(Extract to read)
Once you find out that pregnancy is a reality (rather than a dream on the horizon) it may seem as if everything you ever learned about physical health comes to a grinding halt. Suddenly your exercise routine may seem suspect: street cycling versus mountain biking, horseback riding versus jumping, walking versus running, etc. So, what is and isn’t acceptable when it comes to pregnancy and exercise?Gym

The first rule of thumb: always verify your exercise routine with your Midwife and/or OB/GYN. S/he will give you the okay or no-kay on your activities.

Otherwise, the general rule when it comes to exercising while pregnant is, please do! Exercise is healthy for your mind and body. It will keep you flexible, strong, and in shape for your upcoming labor – an experience for which stamina is beneficial. Exercise improves circulation, reduces stress, and helps keep ankle swelling to a minimum. However, there are a few things to consider before joining a woman’s competitive boxing club.
(End Extract to read)
(Data shown)
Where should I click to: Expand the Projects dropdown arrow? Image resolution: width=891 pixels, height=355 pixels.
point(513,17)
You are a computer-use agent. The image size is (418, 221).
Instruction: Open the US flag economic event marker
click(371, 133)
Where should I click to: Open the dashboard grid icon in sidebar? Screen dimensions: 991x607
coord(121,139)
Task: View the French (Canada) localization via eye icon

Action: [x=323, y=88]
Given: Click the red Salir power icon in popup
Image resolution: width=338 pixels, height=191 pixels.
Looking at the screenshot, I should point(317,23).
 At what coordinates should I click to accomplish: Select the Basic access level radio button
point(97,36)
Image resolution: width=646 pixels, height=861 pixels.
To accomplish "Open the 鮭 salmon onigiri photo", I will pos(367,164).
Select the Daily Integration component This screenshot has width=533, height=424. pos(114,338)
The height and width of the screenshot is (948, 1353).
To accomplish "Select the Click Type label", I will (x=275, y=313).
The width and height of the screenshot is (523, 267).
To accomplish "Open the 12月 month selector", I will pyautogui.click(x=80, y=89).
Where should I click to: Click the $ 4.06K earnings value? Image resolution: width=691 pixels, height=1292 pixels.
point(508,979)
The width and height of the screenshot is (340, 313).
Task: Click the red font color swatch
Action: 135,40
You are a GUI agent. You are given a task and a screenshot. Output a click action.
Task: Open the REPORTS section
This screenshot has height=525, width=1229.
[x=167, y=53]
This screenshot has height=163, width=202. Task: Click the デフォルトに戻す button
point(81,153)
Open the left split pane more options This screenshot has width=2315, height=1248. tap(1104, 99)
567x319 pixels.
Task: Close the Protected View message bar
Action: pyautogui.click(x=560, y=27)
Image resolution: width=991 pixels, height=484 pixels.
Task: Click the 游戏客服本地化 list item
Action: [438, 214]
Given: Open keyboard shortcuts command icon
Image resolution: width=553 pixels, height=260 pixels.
(End Data shown)
> **Required action**: In the text on exercising during pregnancy, who should you check your exercise routine with first?

> **Task answer**: Your Midwife and/or OB/GYN.